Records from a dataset
- - -

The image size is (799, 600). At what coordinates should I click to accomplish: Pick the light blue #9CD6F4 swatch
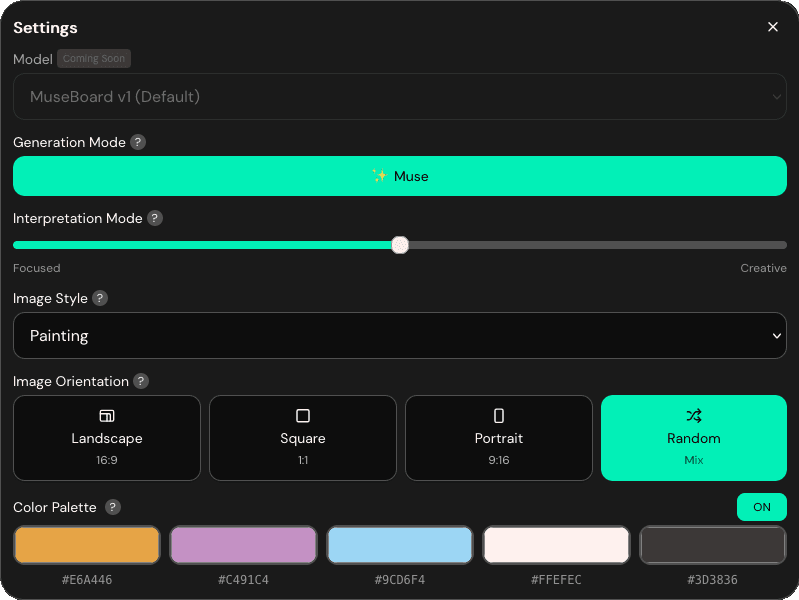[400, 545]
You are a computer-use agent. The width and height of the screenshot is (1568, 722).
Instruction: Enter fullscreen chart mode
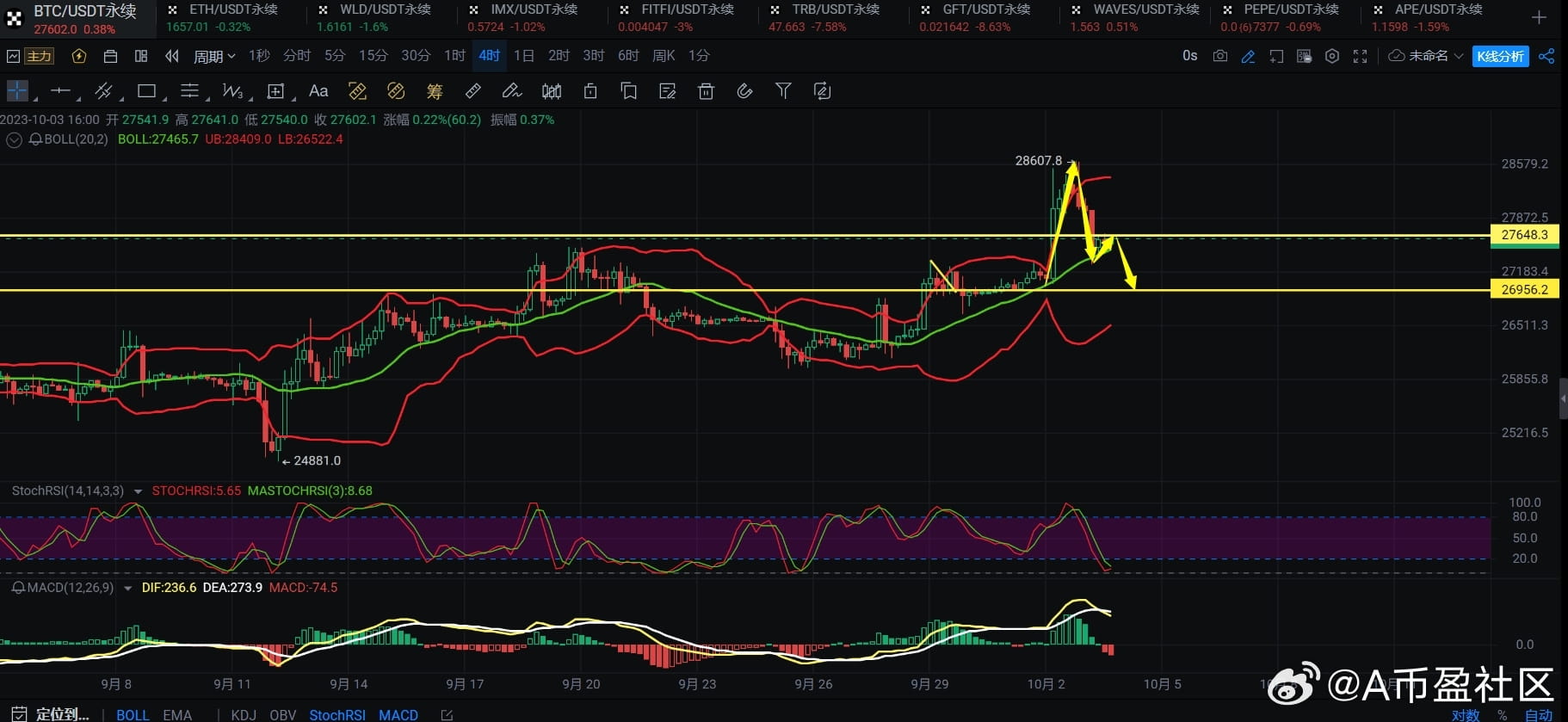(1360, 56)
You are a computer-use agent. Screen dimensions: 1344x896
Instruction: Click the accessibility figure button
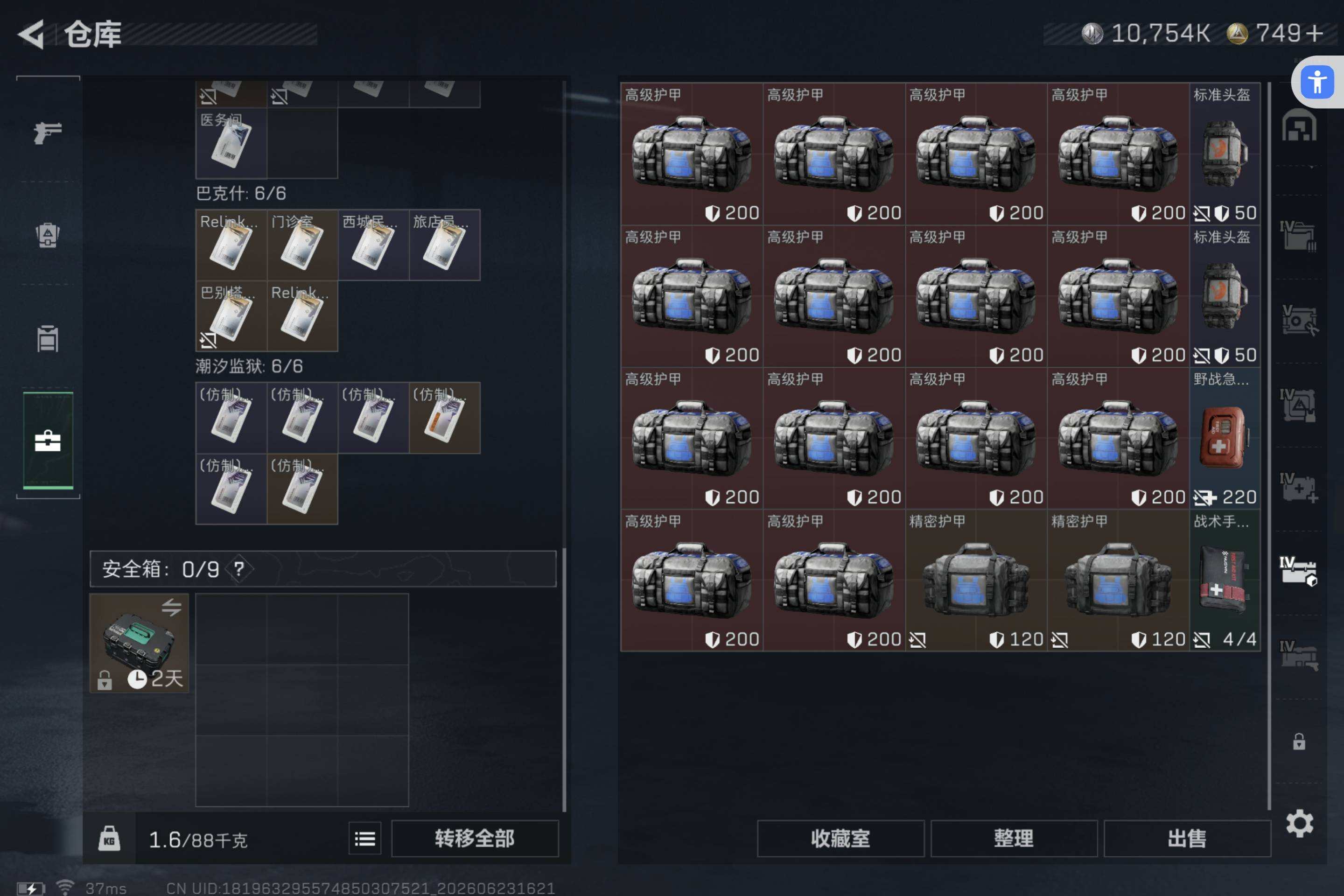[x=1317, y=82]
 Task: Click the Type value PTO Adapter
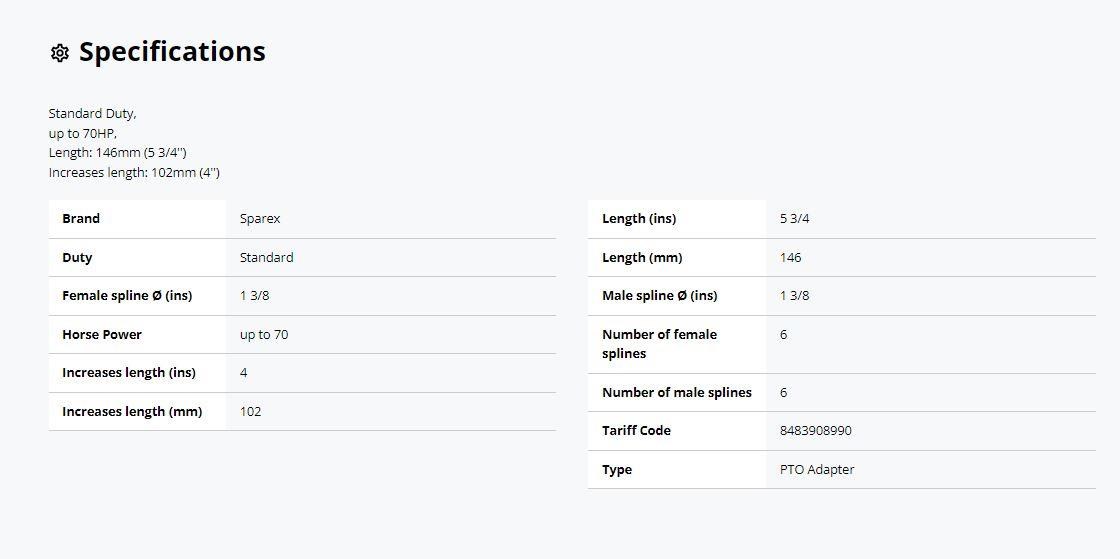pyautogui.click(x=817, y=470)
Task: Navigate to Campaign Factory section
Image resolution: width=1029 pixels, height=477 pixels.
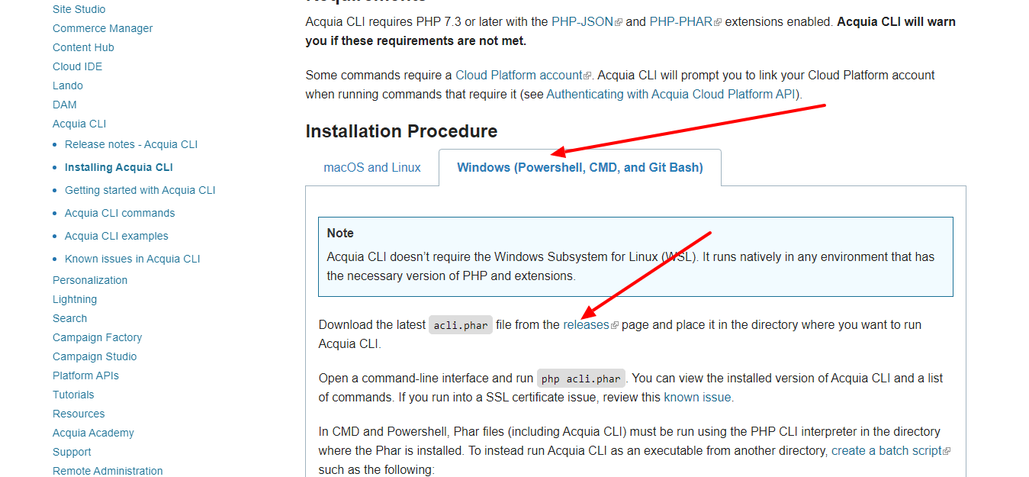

- - -

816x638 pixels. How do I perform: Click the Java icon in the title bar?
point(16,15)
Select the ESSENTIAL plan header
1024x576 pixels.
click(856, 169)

- - -

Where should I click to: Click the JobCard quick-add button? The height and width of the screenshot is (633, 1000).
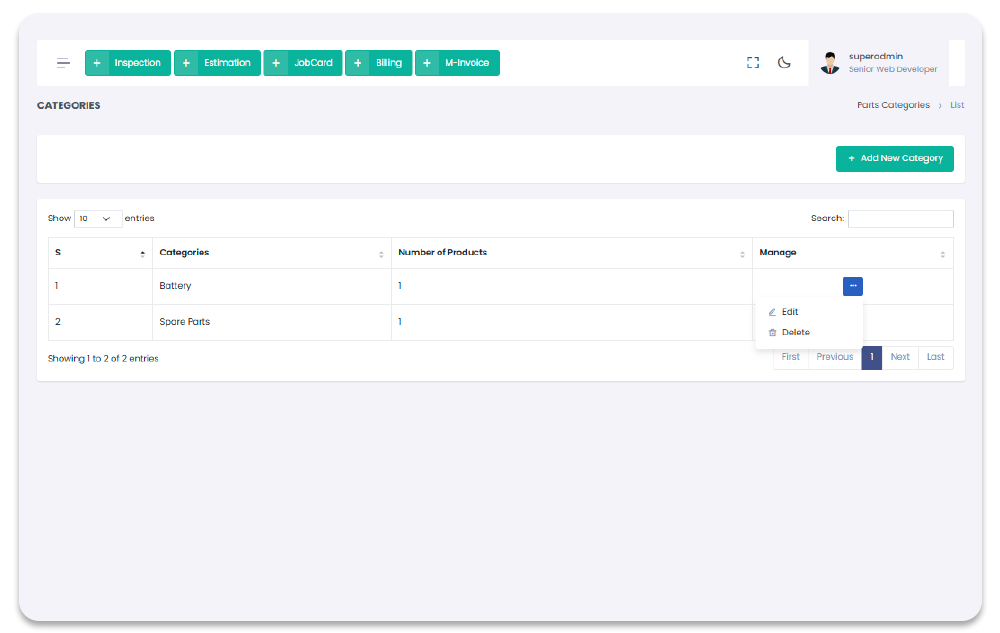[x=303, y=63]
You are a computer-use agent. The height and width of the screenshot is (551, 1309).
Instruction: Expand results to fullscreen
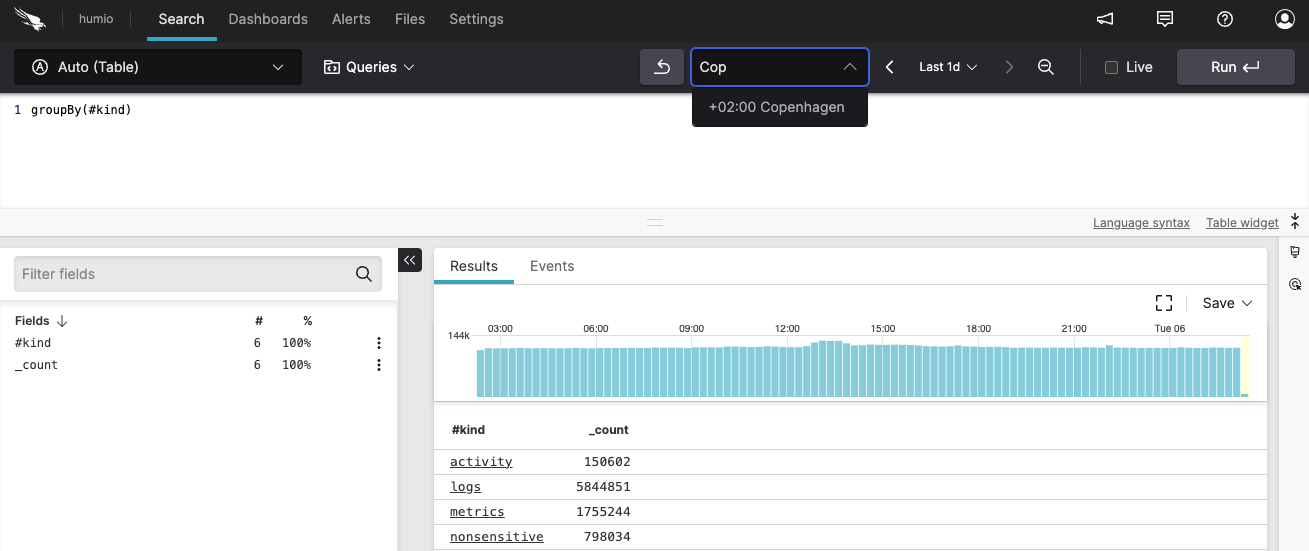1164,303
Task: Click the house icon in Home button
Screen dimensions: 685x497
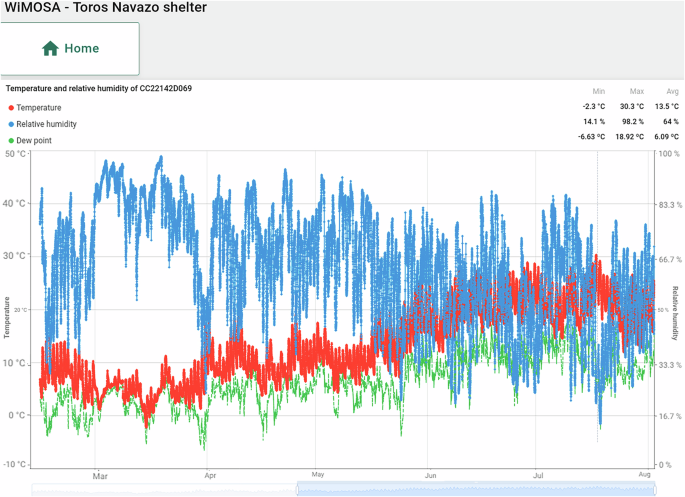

- - -

## What the task asks
In the entries above, find the line containing "Task: Click the Type value PTO Adapter" and the line containing "Image resolution: width=1029"; give again exactly those two lines and every line between them, minus the pictures.

## Exercise answer
 Task: Click the Type value PTO Adapter
pyautogui.click(x=817, y=470)
Task: Navigate to Campaign Factory section
Image resolution: width=1029 pixels, height=477 pixels.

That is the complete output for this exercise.